*Instructions for the task:* Search the entries below for the word "Choose" and copy each line that has it.

*Input for this task:*
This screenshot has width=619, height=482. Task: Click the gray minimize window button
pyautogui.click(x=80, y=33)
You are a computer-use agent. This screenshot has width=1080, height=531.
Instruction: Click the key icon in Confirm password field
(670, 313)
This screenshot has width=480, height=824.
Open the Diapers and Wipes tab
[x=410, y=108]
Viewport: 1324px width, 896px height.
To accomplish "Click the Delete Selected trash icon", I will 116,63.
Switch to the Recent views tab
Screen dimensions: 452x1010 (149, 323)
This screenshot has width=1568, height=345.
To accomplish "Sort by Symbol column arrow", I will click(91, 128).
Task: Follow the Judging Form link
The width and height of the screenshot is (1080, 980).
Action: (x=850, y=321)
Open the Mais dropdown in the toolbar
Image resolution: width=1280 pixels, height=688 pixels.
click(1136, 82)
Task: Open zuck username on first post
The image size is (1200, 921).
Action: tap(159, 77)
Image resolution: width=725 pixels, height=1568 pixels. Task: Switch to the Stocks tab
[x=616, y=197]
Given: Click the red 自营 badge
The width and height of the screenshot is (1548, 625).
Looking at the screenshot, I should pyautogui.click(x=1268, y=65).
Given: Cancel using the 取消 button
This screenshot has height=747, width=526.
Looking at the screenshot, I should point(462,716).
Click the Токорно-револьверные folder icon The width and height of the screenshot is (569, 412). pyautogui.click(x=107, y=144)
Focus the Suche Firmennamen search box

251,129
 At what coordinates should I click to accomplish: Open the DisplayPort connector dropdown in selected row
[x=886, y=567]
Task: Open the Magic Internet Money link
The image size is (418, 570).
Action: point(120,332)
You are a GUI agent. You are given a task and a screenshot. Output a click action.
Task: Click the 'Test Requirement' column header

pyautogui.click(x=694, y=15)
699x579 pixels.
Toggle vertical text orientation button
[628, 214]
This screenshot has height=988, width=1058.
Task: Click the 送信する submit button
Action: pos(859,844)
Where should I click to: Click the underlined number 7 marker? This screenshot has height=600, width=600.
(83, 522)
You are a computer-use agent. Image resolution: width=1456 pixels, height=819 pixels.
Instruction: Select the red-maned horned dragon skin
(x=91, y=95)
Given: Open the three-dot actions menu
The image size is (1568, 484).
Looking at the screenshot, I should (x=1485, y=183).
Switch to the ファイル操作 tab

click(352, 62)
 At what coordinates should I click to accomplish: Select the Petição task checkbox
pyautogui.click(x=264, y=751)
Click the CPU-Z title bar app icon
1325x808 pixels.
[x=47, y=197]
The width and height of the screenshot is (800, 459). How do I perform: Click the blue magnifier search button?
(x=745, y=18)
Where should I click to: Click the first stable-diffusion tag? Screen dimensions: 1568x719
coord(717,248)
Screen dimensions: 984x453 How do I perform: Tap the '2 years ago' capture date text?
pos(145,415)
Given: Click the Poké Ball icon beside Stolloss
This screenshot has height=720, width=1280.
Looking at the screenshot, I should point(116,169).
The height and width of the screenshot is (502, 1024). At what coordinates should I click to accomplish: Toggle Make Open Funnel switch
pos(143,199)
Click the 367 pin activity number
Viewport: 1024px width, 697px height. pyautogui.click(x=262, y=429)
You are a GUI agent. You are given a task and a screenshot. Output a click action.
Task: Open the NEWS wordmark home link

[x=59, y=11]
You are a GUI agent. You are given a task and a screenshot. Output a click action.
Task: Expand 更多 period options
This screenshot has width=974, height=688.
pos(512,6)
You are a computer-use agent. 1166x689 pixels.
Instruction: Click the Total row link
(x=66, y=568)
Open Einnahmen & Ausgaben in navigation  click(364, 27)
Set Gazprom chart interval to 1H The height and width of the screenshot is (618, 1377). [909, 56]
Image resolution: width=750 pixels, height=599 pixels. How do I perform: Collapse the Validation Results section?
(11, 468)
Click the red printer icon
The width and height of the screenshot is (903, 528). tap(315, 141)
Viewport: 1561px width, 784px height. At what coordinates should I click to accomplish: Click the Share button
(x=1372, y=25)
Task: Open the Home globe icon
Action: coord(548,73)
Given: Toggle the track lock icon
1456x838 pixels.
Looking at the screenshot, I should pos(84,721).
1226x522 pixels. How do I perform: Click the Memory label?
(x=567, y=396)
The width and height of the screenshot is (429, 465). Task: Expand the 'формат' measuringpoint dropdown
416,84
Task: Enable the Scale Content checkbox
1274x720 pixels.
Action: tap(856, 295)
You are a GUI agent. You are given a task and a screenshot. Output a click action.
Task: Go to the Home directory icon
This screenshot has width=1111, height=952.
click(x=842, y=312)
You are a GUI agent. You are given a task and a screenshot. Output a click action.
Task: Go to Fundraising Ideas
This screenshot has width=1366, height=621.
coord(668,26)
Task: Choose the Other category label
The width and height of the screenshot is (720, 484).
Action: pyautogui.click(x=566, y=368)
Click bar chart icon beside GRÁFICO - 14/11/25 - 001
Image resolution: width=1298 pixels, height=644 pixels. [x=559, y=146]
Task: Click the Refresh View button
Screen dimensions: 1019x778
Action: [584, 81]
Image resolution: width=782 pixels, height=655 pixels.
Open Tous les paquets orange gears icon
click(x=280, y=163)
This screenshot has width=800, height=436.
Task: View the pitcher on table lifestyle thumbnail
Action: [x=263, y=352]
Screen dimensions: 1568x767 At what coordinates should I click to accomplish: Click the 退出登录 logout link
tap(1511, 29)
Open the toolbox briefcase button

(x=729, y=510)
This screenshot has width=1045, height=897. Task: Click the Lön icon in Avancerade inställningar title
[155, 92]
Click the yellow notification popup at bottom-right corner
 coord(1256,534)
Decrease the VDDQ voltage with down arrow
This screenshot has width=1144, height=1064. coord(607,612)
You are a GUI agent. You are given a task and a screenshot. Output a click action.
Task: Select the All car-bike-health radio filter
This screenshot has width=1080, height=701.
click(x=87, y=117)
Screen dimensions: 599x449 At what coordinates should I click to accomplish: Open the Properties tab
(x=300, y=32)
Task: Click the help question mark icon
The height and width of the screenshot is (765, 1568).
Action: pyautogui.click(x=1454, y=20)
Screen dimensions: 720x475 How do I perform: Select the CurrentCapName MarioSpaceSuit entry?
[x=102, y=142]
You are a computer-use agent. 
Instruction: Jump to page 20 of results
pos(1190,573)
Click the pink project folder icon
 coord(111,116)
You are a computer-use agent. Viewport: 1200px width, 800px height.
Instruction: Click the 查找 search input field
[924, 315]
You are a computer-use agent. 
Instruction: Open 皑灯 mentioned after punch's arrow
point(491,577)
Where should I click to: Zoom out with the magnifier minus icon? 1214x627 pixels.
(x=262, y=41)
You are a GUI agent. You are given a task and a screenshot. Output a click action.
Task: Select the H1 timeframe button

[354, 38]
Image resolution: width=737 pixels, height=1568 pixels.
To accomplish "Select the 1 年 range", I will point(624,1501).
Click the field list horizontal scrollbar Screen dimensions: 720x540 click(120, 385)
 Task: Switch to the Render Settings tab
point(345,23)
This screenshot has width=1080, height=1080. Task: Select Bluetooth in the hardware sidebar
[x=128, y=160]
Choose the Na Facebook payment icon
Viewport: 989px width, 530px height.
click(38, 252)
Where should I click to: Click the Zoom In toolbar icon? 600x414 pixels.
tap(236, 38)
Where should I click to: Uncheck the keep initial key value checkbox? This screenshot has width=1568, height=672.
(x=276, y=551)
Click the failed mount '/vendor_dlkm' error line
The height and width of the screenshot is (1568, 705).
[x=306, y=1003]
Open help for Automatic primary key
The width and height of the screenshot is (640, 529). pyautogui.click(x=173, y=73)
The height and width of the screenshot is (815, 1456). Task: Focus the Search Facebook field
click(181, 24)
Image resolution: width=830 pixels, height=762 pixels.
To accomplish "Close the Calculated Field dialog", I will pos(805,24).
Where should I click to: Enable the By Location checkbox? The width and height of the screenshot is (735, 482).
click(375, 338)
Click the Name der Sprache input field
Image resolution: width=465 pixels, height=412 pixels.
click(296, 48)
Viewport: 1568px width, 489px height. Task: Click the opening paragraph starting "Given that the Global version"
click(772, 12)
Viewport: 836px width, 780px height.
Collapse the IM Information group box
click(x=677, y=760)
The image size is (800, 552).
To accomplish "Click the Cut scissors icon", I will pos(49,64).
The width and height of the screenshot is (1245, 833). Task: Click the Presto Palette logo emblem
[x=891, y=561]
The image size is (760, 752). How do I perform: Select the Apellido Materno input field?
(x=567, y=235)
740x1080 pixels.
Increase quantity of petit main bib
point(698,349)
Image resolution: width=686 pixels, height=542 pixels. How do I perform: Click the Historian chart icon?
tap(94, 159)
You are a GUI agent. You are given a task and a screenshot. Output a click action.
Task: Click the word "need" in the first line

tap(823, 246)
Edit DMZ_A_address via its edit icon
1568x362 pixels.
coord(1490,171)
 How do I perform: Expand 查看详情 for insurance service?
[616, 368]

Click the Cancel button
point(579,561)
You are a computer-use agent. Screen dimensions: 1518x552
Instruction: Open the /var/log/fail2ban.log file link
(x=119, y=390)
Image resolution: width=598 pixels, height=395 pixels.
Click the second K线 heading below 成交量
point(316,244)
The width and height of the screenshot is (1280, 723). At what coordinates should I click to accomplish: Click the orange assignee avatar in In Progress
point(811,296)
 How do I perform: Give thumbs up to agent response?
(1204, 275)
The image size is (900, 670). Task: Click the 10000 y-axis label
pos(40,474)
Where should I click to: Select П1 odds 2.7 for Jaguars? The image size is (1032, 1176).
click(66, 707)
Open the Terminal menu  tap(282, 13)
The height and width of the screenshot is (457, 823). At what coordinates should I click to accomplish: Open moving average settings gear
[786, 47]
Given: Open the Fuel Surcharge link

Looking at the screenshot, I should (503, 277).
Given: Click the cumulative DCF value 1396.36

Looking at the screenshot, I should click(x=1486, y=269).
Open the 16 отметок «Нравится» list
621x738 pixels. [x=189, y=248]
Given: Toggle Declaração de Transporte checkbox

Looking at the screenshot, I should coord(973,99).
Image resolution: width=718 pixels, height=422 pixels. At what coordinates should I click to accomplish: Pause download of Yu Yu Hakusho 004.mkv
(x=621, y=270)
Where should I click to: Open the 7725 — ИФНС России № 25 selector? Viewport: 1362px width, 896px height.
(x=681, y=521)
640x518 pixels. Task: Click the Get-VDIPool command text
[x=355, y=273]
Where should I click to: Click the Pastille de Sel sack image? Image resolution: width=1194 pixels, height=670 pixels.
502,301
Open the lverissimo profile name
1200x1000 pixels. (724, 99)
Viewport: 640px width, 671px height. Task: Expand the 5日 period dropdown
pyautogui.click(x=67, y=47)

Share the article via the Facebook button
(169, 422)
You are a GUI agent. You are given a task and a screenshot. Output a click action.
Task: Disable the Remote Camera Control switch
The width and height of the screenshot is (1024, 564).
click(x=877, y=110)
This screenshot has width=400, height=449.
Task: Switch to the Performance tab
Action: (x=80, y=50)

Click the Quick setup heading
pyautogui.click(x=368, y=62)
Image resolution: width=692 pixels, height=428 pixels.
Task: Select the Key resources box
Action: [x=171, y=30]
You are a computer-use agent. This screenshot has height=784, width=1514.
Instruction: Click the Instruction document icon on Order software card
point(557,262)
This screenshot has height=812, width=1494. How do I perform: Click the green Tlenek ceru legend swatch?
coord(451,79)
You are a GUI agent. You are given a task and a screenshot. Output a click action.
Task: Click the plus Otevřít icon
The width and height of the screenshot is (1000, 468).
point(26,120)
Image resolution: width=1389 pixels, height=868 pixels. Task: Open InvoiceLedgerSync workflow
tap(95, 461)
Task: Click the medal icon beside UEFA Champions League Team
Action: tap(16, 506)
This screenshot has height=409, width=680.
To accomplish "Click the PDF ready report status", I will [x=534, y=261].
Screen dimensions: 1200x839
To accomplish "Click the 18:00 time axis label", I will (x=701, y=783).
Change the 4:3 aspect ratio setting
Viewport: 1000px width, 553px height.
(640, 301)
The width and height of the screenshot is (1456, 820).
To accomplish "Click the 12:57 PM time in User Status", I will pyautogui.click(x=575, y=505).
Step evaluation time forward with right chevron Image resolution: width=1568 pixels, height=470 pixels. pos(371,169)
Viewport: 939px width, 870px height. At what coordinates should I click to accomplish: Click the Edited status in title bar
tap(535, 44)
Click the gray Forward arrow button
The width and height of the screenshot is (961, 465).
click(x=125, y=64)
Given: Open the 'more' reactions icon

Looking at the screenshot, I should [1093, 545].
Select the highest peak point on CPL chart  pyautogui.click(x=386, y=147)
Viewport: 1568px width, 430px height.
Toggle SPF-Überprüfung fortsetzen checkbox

*Problem solution:*
Task: Choose the Other category label
Choose the Na Facebook payment icon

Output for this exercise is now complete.